When The Star requested text messages of one staffer, the governor’s office said there were no public records to turn over, refusing to clarify whether that meant there were no texts at all or that texts exist but are not a public record.

Thus far courts in Missouri have not weighed in on whether private email accounts and text messages discussing public governmental business are subject to open records laws.

“There are other states that have decided that, yes, records that relate to public business that are in private email accounts or private text messages are considered public records,” Maneke said. “In Missouri, it would have to be clarified by the legislature or by our courts.”

High fees

Briden told The Star that the governor’s office this year has “provided an estimated 12,000 pages of records in response to more than 150 inquiries.”

Some of those requests are extremely broad, he said, and unlike some federal agencies that have numerous people helping review and respond to requests, the governor’s office has one full-time attorney.

The result is that records requests can take months to complete. But just as troubling to open government advocates is that those records often come with a hefty price tag.

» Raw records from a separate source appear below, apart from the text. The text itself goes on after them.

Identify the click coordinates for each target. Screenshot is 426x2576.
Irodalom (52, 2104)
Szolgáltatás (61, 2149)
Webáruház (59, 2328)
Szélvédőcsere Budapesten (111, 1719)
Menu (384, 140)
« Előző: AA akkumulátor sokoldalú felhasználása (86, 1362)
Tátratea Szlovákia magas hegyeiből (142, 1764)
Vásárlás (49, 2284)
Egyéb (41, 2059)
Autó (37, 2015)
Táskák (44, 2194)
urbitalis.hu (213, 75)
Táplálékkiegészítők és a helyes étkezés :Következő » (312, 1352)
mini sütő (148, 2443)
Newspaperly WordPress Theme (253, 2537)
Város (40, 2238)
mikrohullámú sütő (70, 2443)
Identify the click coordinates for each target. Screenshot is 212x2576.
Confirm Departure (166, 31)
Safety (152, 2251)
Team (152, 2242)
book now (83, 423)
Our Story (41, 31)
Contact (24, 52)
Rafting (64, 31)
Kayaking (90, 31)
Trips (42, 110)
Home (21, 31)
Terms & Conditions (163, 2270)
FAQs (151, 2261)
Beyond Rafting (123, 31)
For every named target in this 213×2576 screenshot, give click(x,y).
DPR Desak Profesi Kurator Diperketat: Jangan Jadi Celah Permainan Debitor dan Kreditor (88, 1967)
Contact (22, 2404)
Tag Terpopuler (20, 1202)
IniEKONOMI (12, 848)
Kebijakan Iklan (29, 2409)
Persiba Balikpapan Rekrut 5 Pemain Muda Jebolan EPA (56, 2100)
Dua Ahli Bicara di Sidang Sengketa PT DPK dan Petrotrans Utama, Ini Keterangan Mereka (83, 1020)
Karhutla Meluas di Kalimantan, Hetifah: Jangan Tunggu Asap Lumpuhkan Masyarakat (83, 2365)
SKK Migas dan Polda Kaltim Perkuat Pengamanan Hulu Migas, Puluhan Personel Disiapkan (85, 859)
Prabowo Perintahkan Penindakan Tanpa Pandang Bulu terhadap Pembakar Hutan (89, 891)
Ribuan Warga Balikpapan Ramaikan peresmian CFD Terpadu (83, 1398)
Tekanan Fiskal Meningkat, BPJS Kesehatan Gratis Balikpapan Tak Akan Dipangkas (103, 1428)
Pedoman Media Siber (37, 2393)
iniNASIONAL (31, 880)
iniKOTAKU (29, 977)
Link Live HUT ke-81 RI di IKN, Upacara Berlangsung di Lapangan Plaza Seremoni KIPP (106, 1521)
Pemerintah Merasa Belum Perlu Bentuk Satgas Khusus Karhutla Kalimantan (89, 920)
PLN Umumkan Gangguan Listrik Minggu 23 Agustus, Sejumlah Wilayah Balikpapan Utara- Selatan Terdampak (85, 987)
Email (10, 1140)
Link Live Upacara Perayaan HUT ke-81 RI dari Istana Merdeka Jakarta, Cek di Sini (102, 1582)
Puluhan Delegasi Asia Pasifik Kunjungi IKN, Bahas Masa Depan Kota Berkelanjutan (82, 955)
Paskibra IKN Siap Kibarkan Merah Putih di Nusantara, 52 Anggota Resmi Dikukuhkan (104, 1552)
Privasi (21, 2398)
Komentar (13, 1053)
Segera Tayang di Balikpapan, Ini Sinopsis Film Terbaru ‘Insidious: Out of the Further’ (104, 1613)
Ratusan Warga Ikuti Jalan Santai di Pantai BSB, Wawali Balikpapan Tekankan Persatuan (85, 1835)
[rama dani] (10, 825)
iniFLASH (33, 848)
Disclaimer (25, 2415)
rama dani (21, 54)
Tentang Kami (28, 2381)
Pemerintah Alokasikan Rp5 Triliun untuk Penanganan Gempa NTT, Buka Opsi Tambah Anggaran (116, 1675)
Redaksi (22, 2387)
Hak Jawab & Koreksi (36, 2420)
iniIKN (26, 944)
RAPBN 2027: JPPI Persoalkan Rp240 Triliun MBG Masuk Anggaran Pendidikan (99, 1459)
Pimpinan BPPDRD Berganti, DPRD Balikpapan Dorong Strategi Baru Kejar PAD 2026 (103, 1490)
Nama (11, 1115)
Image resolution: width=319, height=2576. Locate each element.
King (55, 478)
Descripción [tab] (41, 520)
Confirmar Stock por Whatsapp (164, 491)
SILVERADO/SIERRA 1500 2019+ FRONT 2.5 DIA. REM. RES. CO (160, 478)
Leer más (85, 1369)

The governor’s office recently asked for $1,600 up front to begin to process a request for certain emails from two staff members. Earlier this year, two similar requests were greeted with fees of $1,100 and $1,400.

In each case nearly all of the expense was for “research/processing,” which the governor’s office defined as the cost to convert each email to PDF format and to research applicable state and federal laws to determine what provisions may apply to the information contained within the records.

Roland, of the Freedom Center of Missouri, says charging for that sort of legal research “is likely the next big hot legal issue when it comes to the Sunshine Law.”

“A judge in St. Louis County recently, and correctly, determined that the government should not be charging citizens for legal research,” he said. “The government didn’t appeal that case, but sooner or later the appellate courts are going to address it.”

Maneke said the issue is clear: “The law does not allow them to charge the cost of legal counsel to look at records to decide whether they are open or closed.”

Roland says these sorts of high fees have a practical effect of making records almost inaccessible to ordinary citizens who can’t afford to put up the money.

“Not a lot of folks have a spare thousand dollars for records,” he said, later adding: “It is completely ridiculous the lengths some offices in Missouri go to prevent people from accessing records.”

Untouchable

“Many government entities have come to the conclusion that even if they violate the law they are unlikely to be held accountable,” Roland said. “They think they’re untouchable. So why not violate the law if it makes their lives easier?”

Fines are low, and even if you sue and win, Roland says courts often don’t require the government to pay court costs.

“You win the case,” he said. “You prove the government violated the law. Then the court says you have to pay court costs.”

It costs so much to sue, Maneke said, and then the penalty is so small, often “it ends up being just the cost of doing business” for governmental bodies.

Lawmakers could mandate payment of court costs if a violation occurs, Roland said. He also suggests lawmakers put a hard deadline on responses to records requests to put an end to government agencies’ dragging their feet to avoid disclosure.

“If the legislature imposes a strict deadline, say six weeks, that takes so much of the flexibility away from the government and forces them to comply in a predictable fashion,” he said.     

Access to government records isn’t a topic many in the public think much about, Roland concedes. But it’s a cornerstone to a functioning democracy.

“Our entire system of government hinges on the idea that citizens are the ones in control,” he said. “If we’re going to play our proper role as citizens, we have to be able to understand what the government is doing in our name and with the taxpayer resources we provide to it. If we don’t hold them accountable, our system of government will cease to function the way its supposed to.”